Voilà exprimé en quelques mots un des fondements de la culture japonaise. On ne vous menace pas d’arrestation, de poursuite devant les tribunaux ou d’emprisonnement comme on ferait aux États-Unis. Pire : c’est la réputation de votre organisation qui est en jeu !

« On n’a pas besoin de policiers, chaque Japonais a son policier intérieur », m’a dit mardi un Québécois installé au Japon depuis 20 ans.

On a ensuite les papiers de la douane et de l’immigration et diverses déclarations d’usage. On doit aussi avoir téléchargé dans son téléphone une application dans laquelle tous nos tests et nos mesures quotidiennes de température doivent être inscrits, en plus de la géolocalisation. Mais on vous remettra un papier jaune prouvant que vous avez bien l’application.

J’ai compté au moins 10 étapes de contrôle où l’on doit montrer l’un ou l’autre des papiers.

On pourrait donc s’attendre à des délais extraordinaires. Eh non. Autre grande spécialité japonaise : le surplus de personnel. Il y a la dame qui est là uniquement pour vous dire bienvenue à Tokyo. Il y a le jeune homme avec des gants qui pointe l’escalier mécanique comme si vous étiez au milieu de la forêt. Il n’y a pourtant aucune autre issue. Il y a ceux qui surveillent les autres, qui eux-mêmes sont parfaitement à leur affaire.

**Consigne**
Recopiez mot pour mot le passage du texte ci-dessus sur l'arrivée au Japon, de « Voilà exprimé en » à « avez bien l’application. ».

**Données fournies**
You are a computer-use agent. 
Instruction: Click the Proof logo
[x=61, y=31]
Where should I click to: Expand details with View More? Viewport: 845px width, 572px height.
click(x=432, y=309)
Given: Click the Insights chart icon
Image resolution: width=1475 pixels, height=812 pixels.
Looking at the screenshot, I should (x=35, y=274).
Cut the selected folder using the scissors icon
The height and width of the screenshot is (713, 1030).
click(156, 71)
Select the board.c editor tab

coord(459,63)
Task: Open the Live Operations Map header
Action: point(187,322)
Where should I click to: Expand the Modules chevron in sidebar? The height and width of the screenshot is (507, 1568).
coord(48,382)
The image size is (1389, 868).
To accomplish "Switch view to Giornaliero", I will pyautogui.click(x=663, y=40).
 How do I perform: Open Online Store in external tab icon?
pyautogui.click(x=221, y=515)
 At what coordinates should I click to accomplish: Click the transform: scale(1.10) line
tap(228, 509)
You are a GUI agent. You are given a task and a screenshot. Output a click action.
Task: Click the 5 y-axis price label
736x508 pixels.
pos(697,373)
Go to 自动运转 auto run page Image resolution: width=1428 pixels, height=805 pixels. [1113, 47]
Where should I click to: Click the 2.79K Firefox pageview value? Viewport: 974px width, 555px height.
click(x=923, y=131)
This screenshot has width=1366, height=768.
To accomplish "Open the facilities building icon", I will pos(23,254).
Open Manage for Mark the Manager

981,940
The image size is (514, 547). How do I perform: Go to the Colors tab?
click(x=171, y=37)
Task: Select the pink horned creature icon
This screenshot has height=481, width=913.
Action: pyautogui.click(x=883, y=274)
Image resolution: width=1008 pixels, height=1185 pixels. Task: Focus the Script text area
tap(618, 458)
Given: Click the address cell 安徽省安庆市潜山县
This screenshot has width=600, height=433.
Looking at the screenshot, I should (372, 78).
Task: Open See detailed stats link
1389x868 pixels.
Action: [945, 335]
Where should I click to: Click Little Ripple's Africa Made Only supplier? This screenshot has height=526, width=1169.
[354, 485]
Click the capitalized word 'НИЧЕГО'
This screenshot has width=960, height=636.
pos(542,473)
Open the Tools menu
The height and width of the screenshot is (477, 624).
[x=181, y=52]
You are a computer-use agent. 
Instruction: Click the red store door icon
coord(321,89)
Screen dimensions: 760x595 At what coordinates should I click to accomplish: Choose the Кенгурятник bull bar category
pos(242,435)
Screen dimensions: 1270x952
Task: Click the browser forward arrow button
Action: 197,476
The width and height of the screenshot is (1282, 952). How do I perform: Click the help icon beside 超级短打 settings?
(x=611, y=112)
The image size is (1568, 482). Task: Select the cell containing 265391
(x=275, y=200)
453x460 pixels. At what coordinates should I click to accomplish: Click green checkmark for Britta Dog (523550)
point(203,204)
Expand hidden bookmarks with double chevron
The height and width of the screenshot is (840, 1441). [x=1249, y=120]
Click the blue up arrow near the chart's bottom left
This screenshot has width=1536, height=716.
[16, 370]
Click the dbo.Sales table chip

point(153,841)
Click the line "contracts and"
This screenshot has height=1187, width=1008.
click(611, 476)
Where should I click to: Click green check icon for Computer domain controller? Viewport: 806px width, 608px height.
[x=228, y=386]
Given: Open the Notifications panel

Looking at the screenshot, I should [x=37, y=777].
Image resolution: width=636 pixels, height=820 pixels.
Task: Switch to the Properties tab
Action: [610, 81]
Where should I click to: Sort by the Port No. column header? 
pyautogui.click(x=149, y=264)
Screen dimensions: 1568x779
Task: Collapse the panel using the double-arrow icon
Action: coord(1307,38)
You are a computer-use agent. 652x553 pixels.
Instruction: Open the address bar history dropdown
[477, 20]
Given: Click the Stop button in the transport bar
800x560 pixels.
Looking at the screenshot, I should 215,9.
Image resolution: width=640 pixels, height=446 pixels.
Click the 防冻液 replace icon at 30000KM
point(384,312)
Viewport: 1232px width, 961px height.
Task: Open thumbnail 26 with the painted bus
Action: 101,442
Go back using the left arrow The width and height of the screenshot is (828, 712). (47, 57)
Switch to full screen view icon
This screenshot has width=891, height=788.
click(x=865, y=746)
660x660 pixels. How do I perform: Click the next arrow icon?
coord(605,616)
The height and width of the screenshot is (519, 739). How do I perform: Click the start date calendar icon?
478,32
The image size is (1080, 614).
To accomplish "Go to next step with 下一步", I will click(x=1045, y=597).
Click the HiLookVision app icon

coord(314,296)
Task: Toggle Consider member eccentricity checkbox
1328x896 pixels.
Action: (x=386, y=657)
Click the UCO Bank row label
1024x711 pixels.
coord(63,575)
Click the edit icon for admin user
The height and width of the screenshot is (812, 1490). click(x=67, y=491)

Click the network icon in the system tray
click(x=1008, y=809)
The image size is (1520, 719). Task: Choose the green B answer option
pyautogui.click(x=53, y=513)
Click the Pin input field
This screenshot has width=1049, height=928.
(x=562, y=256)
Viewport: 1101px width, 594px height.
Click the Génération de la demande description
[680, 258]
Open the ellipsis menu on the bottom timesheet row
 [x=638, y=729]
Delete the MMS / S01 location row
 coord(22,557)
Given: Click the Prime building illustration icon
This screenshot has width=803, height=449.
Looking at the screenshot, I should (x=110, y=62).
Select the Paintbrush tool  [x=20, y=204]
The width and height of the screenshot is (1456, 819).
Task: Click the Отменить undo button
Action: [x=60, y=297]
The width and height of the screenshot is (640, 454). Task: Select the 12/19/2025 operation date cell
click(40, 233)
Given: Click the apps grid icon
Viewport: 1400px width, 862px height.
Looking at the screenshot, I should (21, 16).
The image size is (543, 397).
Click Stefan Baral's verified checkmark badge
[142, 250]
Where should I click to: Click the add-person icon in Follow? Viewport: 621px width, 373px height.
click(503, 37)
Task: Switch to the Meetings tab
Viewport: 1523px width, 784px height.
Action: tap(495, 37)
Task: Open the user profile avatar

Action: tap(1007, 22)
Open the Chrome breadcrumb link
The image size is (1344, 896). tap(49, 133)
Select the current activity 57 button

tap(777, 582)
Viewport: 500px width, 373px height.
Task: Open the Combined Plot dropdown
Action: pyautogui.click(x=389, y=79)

**Réponse attendue**
Voilà exprimé en quelques mots un des fondements de la culture japonaise. On ne vous menace pas d’arrestation, de poursuite devant les tribunaux ou d’emprisonnement comme on ferait aux États-Unis. Pire : c’est la réputation de votre organisation qui est en jeu !

« On n’a pas besoin de policiers, chaque Japonais a son policier intérieur », m’a dit mardi un Québécois installé au Japon depuis 20 ans.

On a ensuite les papiers de la douane et de l’immigration et diverses déclarations d’usage. On doit aussi avoir téléchargé dans son téléphone une application dans laquelle tous nos tests et nos mesures quotidiennes de température doivent être inscrits, en plus de la géolocalisation. Mais on vous remettra un papier jaune prouvant que vous avez bien l’application.